## Description of the task
Answer these from the text on kcp-operator kubeconfigs:
(a) What does the username become in the client certificate?
(b) In what form is the Kubeconfig's name embedded into the certificate?
(c) What does the kcp-operator do first when a Kubeconfig with authorization settings is deleted?

## Extract to read
□ □ □

Besides provisioning kcp itself, the kcp-operator can also provide kubeconfigs to access kcp. Each kubeconfig will internally be backed by a dedicated client certificate.

Basics

A minimal Kubeconfig object typically looks like this:

apiVersion: operator.kcp.io/v1alpha1
kind: Kubeconfig
metadata:
  name: susan
  namespace: my-kcp
spec:
  # Required: the username inside Kubernetes;
  # this will be the client certificate's common name.
  username: susan

  # required: groups to attach to the user;
  # this will be the organizations in the client cert.
  groups:
    - system:kcp:admin

  # Required: in what Secret the generated kubeconfig should be stored.
  secretRef:
    name: susan-kubeconfig

  # Required: a Kubeconfig must target either a FrontProxy, Shard or RootShard.
  target:
    frontProxyRef:
      name: my-front-proxy

  # Required: how long the certificate should be valid for;
  # the operator will automatically renew the certificate, after which the
  # Secret will be renewed and have to be re-downloaded.
  validity: 8766h

Kubeconfig objects must exist in the same namespace as the kcp installation they are meant for.

Once the Kubeconfig has been created, you can observe its status to wait for it to be ready. After that, retrieve the Secret mentioned in the secretRef to find the finished kubeconfig, ready to use.

Warning

Deleting a Kubeconfig will also delete the underlying Secret from the hosting cluster, however this will not invalidate the existing certificate that is embedded in the kubeconfig. This means anyone with a copy of the kubeconfig can keep using it until the certificate expires.

To disarm an old kubeconfig, make sure to revoke any permissions granted through RBAC for the user and/or their groups.

Note

The Kubeconfig's name is embedded into the certificate in form of a group (organization) named kubeconfig:<name>. This is to allow a unique mapping from RBAC rules to Kubeconfig objects for the authorization (see further down). Take note that this means the Kubeconfig' name is leaked to whoever gets the kubeconfig.

Authorization

Without any further configuration than shown in the basics section above, the created identity (username + groups) will not get any permissions in kcp. So while the kubeconfig is valid and allows proper authentication, pretty much no actions will be permitted yet.

The administrator has to either rely on externally-managed RBAC rules to provide permissions, or use the kcp-operator to provision such RBAC in a workspace.

To make the kcp-operator manage RBAC, use spec.authorization inside a Kubeconfig:

apiVersion: operator.kcp.io/v1alpha1
kind: Kubeconfig
metadata:
  name: susan
  namespace: my-kcp
spec:
  #...snip...

  authorization:
    clusterRoleBindings:
      # This can be a workspace path (root:something) or a cluster name (ID).
      cluster: root:initech:teamgibbons
      clusterRoles:
        - cluster-admin

This configuration would bind the group kubeconfig:susan to the ClusterRole cluster-admin inside the given workspace. Note that this is specifically not bound to the user (common name), so that two Kubeconfig objects that both have the same spec.name to not have colliding RBAC.

When deleting a Kubeconfig with authorization settings, the kcp-operator will first unprovision (delete) the ClusterRoleBindings before the Kubeconfig can be deleted.

□ □ □

## Record excerpts
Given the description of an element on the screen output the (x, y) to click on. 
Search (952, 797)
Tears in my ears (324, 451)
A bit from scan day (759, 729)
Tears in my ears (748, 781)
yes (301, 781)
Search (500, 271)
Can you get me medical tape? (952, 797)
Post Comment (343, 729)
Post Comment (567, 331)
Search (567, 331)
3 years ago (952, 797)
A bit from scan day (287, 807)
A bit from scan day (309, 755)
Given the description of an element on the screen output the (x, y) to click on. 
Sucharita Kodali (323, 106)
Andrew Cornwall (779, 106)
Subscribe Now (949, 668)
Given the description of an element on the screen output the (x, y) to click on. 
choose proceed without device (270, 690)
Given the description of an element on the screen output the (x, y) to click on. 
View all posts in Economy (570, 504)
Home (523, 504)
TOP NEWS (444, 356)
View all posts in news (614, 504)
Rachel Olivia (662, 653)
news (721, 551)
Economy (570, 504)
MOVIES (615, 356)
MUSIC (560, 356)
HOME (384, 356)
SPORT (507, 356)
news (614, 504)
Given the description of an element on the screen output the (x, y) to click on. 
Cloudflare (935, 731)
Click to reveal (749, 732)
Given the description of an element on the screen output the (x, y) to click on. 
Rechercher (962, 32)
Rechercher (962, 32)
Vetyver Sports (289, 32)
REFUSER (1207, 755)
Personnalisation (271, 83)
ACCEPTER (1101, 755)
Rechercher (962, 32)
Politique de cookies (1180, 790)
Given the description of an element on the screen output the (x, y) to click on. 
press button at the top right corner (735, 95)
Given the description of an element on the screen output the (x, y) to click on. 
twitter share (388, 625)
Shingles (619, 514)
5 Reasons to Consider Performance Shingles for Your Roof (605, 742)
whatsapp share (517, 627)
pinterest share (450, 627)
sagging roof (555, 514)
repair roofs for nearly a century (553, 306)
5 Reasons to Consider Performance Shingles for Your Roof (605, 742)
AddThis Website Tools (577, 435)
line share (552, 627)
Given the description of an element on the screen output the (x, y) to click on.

□ □ □

## Written solution
(a) The client certificate's common name.
(b) As a group (organization) named kubeconfig:<name>.
(c) It unprovisions (deletes) the ClusterRoleBindings before the Kubeconfig can be deleted.